VwSen-320010/2/Gb/Rd Linz, am 29. Juli 1996 DVR.0690392

E r k e n n t n i s

Der unabhängige Verwaltungssenat des Landes Oberösterreich hat durch das Mitglied Dr. Klempt über die Berufung des HL, gegen das Straferkenntnis der Bezirkshauptmannschaft Kirchdorf/Krems vom 2.8.1995, N96-2-1995, wegen einer Übertretung nach dem O.ö. Natur- und Landschaftsschutzgesetz 1982 zu Recht erkannt:

I. Der Berufung wird mit der Maßgabe, daß die verhängte Geldstrafe auf 5.000 S reduziert wird, teilweise Folge gegeben.

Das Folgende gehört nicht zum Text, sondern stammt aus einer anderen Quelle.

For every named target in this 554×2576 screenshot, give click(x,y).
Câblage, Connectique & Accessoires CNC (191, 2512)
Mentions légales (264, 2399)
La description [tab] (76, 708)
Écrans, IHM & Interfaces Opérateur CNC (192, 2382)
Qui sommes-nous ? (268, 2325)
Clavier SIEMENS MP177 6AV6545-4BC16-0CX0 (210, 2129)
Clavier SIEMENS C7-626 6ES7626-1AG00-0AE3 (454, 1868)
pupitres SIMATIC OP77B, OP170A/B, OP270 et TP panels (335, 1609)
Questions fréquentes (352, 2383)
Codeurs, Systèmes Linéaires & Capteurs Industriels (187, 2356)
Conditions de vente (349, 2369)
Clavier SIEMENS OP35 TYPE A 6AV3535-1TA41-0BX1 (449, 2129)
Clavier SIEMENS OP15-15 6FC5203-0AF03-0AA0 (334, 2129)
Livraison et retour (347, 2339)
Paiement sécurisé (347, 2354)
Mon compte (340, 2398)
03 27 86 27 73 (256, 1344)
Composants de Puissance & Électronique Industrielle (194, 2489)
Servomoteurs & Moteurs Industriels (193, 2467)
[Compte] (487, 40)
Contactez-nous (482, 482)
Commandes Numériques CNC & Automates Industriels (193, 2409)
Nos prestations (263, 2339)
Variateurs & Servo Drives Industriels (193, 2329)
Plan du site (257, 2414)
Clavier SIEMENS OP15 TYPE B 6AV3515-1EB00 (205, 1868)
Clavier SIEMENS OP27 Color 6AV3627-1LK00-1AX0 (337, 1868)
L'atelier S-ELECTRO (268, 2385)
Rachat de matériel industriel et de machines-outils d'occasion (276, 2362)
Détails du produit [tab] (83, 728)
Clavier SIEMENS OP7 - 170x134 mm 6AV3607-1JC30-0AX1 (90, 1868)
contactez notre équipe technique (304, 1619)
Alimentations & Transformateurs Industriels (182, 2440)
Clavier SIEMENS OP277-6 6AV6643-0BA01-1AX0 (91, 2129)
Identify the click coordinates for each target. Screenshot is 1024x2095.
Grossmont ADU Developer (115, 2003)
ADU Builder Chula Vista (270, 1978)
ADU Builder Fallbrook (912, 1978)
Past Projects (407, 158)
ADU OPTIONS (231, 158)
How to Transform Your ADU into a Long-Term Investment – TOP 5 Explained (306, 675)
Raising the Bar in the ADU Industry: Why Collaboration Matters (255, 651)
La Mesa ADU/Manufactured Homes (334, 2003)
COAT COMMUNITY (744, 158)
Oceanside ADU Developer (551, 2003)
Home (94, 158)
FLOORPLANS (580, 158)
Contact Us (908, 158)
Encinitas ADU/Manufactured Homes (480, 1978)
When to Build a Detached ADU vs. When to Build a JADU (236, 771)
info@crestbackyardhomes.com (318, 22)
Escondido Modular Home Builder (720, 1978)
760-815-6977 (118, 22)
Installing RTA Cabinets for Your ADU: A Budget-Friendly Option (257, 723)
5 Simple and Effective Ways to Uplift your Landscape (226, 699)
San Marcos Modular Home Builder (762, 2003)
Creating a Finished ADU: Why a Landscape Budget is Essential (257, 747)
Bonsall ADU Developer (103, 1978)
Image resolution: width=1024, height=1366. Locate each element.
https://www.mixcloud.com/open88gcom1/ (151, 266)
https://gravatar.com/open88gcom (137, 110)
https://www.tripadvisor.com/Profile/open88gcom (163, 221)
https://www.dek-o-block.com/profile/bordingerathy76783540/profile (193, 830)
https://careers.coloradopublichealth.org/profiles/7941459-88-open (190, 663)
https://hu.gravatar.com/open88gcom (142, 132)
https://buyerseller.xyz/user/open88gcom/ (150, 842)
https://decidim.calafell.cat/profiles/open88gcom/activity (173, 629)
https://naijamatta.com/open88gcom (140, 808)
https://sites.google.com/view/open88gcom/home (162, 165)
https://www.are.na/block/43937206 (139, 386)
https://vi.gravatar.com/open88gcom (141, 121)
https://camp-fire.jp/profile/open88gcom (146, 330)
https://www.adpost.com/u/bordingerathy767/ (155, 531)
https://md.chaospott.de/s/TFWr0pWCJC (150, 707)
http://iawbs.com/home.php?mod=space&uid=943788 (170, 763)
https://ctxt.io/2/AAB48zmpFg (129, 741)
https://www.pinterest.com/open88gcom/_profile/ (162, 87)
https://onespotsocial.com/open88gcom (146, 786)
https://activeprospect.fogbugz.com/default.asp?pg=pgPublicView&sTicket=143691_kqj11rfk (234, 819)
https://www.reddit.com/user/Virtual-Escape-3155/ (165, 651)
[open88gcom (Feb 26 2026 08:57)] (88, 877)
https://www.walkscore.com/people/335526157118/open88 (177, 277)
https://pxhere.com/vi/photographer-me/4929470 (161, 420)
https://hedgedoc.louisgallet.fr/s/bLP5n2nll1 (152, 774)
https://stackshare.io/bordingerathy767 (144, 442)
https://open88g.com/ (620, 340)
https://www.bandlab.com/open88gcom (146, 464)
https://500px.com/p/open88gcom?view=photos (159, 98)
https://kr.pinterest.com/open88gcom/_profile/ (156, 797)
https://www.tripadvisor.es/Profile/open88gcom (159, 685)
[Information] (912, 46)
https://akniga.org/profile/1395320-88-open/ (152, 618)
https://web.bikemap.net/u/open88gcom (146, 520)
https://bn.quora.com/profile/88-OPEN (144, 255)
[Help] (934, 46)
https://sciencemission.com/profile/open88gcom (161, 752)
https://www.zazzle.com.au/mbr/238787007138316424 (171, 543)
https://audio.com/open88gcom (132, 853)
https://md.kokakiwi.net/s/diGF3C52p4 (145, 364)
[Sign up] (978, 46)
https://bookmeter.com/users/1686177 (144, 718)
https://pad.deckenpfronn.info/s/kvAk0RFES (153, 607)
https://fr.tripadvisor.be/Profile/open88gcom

Im übrigen wird das angefochtene Straferkenntnis mit der Maßgabe bestätigt, daß - im Spruch jeweils anstelle von "§ 8" der "§ 6" zu treten hat, - das O.ö. Natur- und Landschaftsschutzgesetz "1982" zu zitieren ist, - als verletzte Rechtsvorschrift iSd § 44a Z2 VStG "§ 37 Abs.3 Z2 iVm § 6 Abs.1 lit.b und Abs.2 des O.ö. Naturund Landschaftsschutzgesetzes 1982 idF der O.ö. Naturund Landschaftsschutzgesetz-Novelle 1994, LGBl.Nr.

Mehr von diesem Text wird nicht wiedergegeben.